### Quelle
>>>

Sehr fortschrittlich ist der Ansatz, von Tieren wirklich alles zu verwerten. Was im angelsächsischen Raum seit etwa fünfzehn Jahren als „Nose to Tail“-Philosophie verkauft wird, ist in Taipeh seit langem selbstverständlich. Die ganze Bandbreite der Küche erlebt man auf den Nachtmärkten Taipehs und anderer großer Städte. An hunderten von Ständen werden Esswaren zubereitet. Sehr beliebt sind Würstchen vom Schwein, Rind, Wildschwein, Geflügel oder sogar von Garnelen. Bei vielen Ständen allerdings stellt sich die Frage „Was ist das?“ Mit Glück kennt der Standbesitzer den englischen Namen, besser geht man aber mit einem deutschsprachigen Reiseführer auf Entdeckungstour. Einziges Problem dabei ist die Aufnahmefähigkeit des Magens. Doch die mit Holzkohle oder Gas befeuerten Kochstellen zeichnen sich immerhin durch gute Hygienestandards aus.

<<<

### Datenteil
>>>

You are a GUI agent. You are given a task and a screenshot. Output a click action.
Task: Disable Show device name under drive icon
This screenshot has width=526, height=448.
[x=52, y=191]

<<<

### Aufgaben
A. Fasse den Text über die Küche auf Taipehs Nachtmärkten in zwei Sätzen zusammen.
B. Setze den Text über die Küche auf Taipehs Nachtmärkten nach seinem letzten Satz fort.

### Lösungen der Reihe
A. In Taipeh ist es seit langem selbstverständlich, von Tieren wirklich alles zu verwerten, was im angelsächsischen Raum als „Nose to Tail“-Philosophie verkauft wird. Die ganze Bandbreite dieser Küche erlebt man auf den Nachtmärkten, wo an hunderten von Ständen Esswaren wie Würstchen zubereitet werden und die Kochstellen gute Hygienestandards haben.

B.
Entgegen europäischer Essgewohnheiten beginnt der Tag mit durchaus deftigem Frühstück. Dazu gehören olfaktorisch schwierig zu genießende Spezialitäten wie Stinke-Tofu, tausendjährige Eier und Geflügelfüße, morgens am liebsten gedämpft.
Mittags und abends gibt es in der Regel Nudel- oder Reisgerichte. Die asiatische Sättigungsbeilage wächst an den Hängen der Berg- und Küstenregionen Taiwans. Abgeschlossen wird die Speisenfolge zumeist mit einem Fischgericht, als letzten Ganz gibt es fast immer eine Suppe. Die kommt mal in edler Variante mit Meeresfrüchten daher, mal deftig mit Fleischeinlage oder vegetarisch mit Pilzen und Kohl. Besonders beliebt ist auch klare Miso wie in Japan.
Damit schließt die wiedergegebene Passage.